Coole Sache! Wann kann man sich zur DHM anmelden?


----------



## MTB-News.de




----------



## bobike (8. März 2011)

Die Ausschreibung zur DHM liegt dem adh (Allgemeiner Deutscher Hochschulsportverband) vor und wird in Kürze an die Hochschulen versandt. Die Anmeldung ist ab April im passwortgeschützten Bereich unter www.adh.de möglich. 

Dann sehen wir uns am Freitag bei der Pasta-Party (?)


----------



## hefra (8. März 2011)

Freitag steht doch Sprint in der Ausschreibung!


----------



## bobike (8. März 2011)

Sorry dann sehen wir uns schon beim Sprint  Abends ist am Freitag aber die Pasta Party und in dessen Rahmen auch die Siegerehrung vom Sprint


----------



## bobike (20. März 2011)

Sooooo  Nun ist auch die Ausschreibung zur DHM freigegeben und sowohl auf unserer Homepage unter www.mbc-bochum.de zu finden, als auch beim adh unter www.adh.de. Dort könnt Ihr euch auch direkt anmelden.


----------



## Callimero (22. April 2011)

liebe leute aus bochum, gibts denn einen tipp zum günstig übernachten? hat jemand noch eine couch frei? 
raus mit den geheimtipps und schonmal vielen dank,

flo


----------



## bobike (26. April 2011)

Hey Flo,

schau mal unter www.mbc-bochum.de Dort findest du "normale" Unterkunftsmöglichkeiten. Wenn noch jemand eine Couch frei hätte wäre das natürlich am besten 

Es gibt übrigens noch einen schönen Trailer zur Veranstaltung: [nomedia="http://www.youtube.com/watch?v=VSa-ges3Zfk&feature=player_embedded"]YouTube        - Deutsche Hochschulmeisterschaften MTB & 2/3 Stunden-Rennen in Bochum 2011[/nomedia]


----------



## bobike (4. Mai 2011)

Sooooo liebe Leute! Der Countdown läuft! 

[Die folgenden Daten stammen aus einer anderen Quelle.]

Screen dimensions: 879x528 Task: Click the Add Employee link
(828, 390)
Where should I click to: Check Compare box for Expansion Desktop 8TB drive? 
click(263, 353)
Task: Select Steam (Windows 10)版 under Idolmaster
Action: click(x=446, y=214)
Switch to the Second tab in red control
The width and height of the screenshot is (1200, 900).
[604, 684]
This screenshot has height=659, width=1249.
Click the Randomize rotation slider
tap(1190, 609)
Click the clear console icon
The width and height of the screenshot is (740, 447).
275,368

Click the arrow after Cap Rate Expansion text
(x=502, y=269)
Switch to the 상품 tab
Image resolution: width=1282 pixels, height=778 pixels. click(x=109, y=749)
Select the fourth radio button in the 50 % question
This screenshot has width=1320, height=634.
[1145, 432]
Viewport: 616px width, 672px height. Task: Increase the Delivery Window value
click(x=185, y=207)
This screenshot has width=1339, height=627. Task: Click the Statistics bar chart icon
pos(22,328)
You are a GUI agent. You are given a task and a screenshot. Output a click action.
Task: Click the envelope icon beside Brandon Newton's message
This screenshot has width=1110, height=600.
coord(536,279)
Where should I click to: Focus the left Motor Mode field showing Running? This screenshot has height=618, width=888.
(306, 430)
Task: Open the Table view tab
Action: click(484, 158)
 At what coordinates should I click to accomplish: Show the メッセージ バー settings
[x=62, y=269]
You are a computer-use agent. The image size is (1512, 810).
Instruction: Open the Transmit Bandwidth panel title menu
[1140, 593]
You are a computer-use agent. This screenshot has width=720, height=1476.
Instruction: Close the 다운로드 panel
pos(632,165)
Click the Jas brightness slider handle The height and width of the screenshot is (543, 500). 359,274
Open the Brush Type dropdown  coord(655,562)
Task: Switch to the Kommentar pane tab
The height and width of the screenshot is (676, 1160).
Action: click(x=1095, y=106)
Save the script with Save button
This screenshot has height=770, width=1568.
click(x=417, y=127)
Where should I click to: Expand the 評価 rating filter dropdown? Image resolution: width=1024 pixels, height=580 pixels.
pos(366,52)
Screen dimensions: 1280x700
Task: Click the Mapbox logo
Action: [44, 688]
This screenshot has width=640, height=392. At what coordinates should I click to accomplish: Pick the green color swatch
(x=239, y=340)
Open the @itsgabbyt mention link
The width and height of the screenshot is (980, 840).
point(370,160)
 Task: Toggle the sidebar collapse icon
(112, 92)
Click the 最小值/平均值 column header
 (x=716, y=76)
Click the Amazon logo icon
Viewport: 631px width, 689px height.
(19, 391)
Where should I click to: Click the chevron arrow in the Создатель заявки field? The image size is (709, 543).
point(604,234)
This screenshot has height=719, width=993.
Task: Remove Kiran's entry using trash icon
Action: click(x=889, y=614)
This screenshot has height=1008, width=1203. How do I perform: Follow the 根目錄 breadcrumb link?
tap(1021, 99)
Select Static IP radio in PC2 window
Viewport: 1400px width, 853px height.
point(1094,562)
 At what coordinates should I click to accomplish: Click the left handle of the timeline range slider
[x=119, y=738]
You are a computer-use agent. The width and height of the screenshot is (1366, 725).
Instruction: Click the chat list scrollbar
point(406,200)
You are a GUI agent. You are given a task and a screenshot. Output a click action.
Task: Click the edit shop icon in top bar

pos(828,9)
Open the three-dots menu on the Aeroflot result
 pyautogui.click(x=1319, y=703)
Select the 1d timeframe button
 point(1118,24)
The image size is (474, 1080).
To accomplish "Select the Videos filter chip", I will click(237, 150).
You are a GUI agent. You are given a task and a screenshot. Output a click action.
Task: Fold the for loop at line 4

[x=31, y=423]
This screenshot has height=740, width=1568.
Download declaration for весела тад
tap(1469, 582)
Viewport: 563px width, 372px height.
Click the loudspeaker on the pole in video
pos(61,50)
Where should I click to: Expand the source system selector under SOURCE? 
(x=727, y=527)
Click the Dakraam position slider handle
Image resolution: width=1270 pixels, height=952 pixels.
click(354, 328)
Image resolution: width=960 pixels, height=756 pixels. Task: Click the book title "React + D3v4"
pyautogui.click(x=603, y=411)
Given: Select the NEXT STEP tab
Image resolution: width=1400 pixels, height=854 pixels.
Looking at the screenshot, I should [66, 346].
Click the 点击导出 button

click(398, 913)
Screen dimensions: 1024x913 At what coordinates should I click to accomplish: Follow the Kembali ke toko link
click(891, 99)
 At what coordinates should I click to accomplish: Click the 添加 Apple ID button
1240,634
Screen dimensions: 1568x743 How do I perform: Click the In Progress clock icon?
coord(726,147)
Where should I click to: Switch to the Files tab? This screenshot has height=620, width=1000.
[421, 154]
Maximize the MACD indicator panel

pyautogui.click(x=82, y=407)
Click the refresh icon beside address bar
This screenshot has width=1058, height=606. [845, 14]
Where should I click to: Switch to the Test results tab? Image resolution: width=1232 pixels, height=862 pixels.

Noch ca. 3 Wochen - dann starten die Deutschen Hochschulmeisterschaften im Cross Country und Sprint und das 2 und 3 Stunden-Rennen in Bochum. 

Wegen einigen Rückfragen möchte ich noch einmal darauf hinweisen, dass das 2 und 3 Stunden-Rennen nicht Teil der Hochschulmeisterschaften ist, sondern offen für alle Hobby und Lizenzfahrer ist (Lizenzfahrer werden nicht gesondert gewertet)! Die Anmeldung zum 2 und 3 Stunden Rennen ist über www.time-and-voice.de möglich. Zur DHM (Hobby und Lizenz) kann man sich im passwortgeschützten Bereich unter www.adh.de anmelden. Alle weiteren Infos, wie gewohnt, unter www.mbc-bochum.de 

Wir sehn' uns im Pott!


----------



## cube.ltd (4. Mai 2011)

oder hier gibts auch massig Unterkünfte:

Homepage Stadt Bochum Unterkünfte

Die Uni liegt übrigens im Bochumer Süden und ist sehr gut von jedem Punkt in Bochum zu erreichen.
Hattingen sowie Witten wären Alternativen für eine Übernachtung.


----------



## skeee (14. Mai 2011)

Sind schon Bochumer MTBler für den adh-Pokal (Hobby) angemeldet? Ich galub ich war einer  der ersten überhaupt.


----------



## MTB-News.de




----------



## bobike (15. Mai 2011)

Na klar! Es sind inzwischen einige gemeldet und der große Schwung kommt noch einmal mit dem morgigen Meldeschluss! 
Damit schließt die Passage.